Thought for the Day – 21 June – The Memorial of St Aloysius de Gonzaga SJ (1568-1591)
Excerpt from Ven Servant of God John A Hardon’s SJ (1914-2000)
‘Life of St Aloysius’
“To the one virtue which the Church has chosen and on account of which has chosen him ‘the universal patron of youth,’ was his chastity. All the evidence we have, indicates that he had very strong sexual passions. We know that from his own writing, we know that from people who knew him and we know that from what is called penance from one view-point, what is really, you might say, ‘preventive austerity’ from another. He simply believed that unless he mortified his body and I didn’t tell you one tenth of what he did, he just would not get that passion under control.
The lesson for us in a sex-mad world is obvious. You do not control that passion without mortification, you just don’t. As a result, the Church has held him up as a model of what even the most passionate personality can achieve, always with God’s grace. We may not be able to, given our temperament of the circumstances in which we are living, be able to cope with temptation–we need grace. Very well, how do you get the grace? –through prayer and mortification. And Christ’s words about a certain demon not being able to be driven out except through penance. Well, it’s a non-title to give the devil but, he is the demon of lust, though being without a body himself, he knows how, by stirring this passion, he can lead people into any kind of sin. That’s the first and towering lesson of the life of St Aloysius.

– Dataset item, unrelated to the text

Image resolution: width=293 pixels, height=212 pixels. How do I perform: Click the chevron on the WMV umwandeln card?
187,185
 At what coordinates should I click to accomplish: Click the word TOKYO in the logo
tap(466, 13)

As we look at the short life of Aloysius, depending on the person’s view point, it may seem oppressive. It shouldn’t be but, in modern jargon, it has so much (pardon the expression) of the negative, you know, penance, mortification, sin–and a world that has gone mad, drunk with sin, doesn’t realise, that already this side of eternity, we are to be what Aloysius was literally, we are to be, if it is God’s will, ecstatically happy of that. We are not to be sad. We are not, God forbid, to be unhappy.
The secret and what an open secret it is in the life of Aloysius, is to find the happiness in the right place. That’s all, yes but that’s everything.
In other words, as a closing observation, Aloysius showed that’s why the Church Canonised him, that when Christ gave us the eight Beatitudes, which are eight promises of happiness, He meant it.
The condition for being happy, well, that’s part of the Covenant, that’s what we do but if we do our part, God comes through.
St Robert Bellarmine who knew him well, observed he was sure that Aloysius had never committed a mortal sin.